THE PEACH

XX

Mamma gave us a single peach,

She shared it among seven;

Now you may think that unto each

But a small piece was given.

Yet though each share was very small,

We own’d, when it was eaten,

Being so little for us all

Did its fine flavour heighten.

The tear was in our parent’s eye,

It seem’d quite out of season;

When we ask’d wherefore she did cry,

She thus explain’d the reason:—

“The cause, my children, I may say,

Was joy, and not dejection;

The peach, which made you all so gay,

Gave rise to this reflection:

“It’s many a mother’s lot to share,

Seven hungry children viewing,

A morsel of the coarsest fare,

As I this peach was doing.”

THE
MAGPIE’S NEST
A FABLE

XXI

When the Arts in their infancy were,

In a fable of old ’tis express’d

A wise magpie constructed that rare

Little house for young birds, call’d a nest.

This was talk’d of the whole country round;

You might hear it on every bough sung,

“Now no longer upon the rough ground

Will fond mothers brood over their young:

“For the magpie with exquisite skill

Has invented a moss-cover’d cell

Within which a whole family will

In the utmost security dwell.”

To her mate did each female bird say,

“Let us fly to the magpie, my dear;

If she will but teach us the way,

A nest we will build us up here.

“It’s a thing that’s close arch’d overhead,

With a hole made to creep out and in;

We, my bird, might make just a bed

If we only knew how to begin.”

To the magpie soon every bird went

And in modest terms made their request,

That she would be pleased to consent

To teach them to build up a nest.

She replied, “I will show you the way,

So observe everything that I do:

First two sticks ’cross each other I lay—”

“To be sure,” said the crow, “why I knew

“It must be begun with two sticks,

And I thought that they crossed should be.”

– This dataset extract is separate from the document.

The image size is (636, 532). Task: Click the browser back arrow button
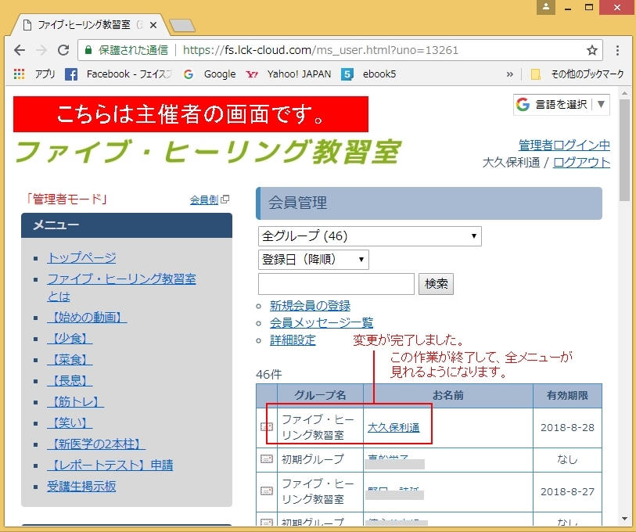click(x=20, y=50)
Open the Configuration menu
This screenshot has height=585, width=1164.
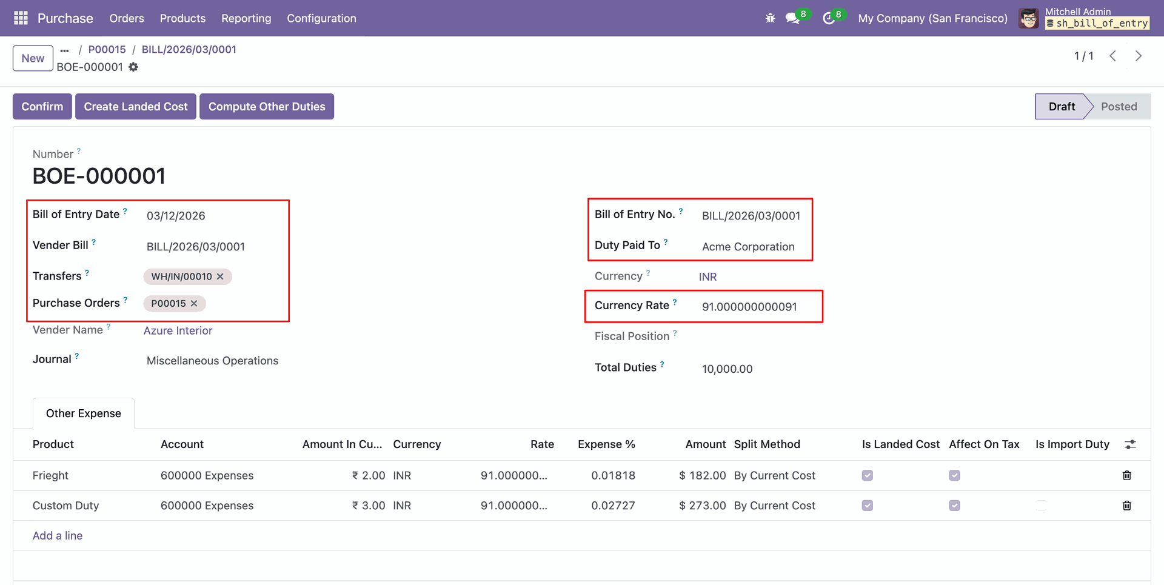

Said the pie, “Then some straw and moss mix

In the way you now see done by me.”

“O yes, certainly,” said the jackdaw,

“That must follow, of course, I have thought;

Though I never before building saw,

I guess’d that, without being taught.”

“More moss, more straw, and feathers, I place

In this manner,” continued the pie.

“Yes, no doubt, madam, that is the case;

Though no builder myself, so thought I.”

Whatever she taught them beside,

In his turn every bird of them said,

Though the nest-making art he ne’er tried

He had just such a thought in his head.

Still the pie went on showing her art,

Till a nest she had built up half-way;

She no more of her skill would impart,

But in her anger went fluttering away.

And this speech in their hearing she made,

As she perch’d o’er their heads on a tree:

“If ye all were well skill’d in my trade,

Pray, why came ye to learn it of me?”

When a scholar is willing to learn,

He with silent submission should hear;

Too late they their folly discern,

The effect to this day does appear.

For whenever a pie’s nest you see,

Her charming warm canopy view,

All birds’ nests but hers seem to be

A magpie’s nest just cut in two.[A]

[A] I beg to inform my young readers that the magpie is the only bird that builds a top to the nest for her young.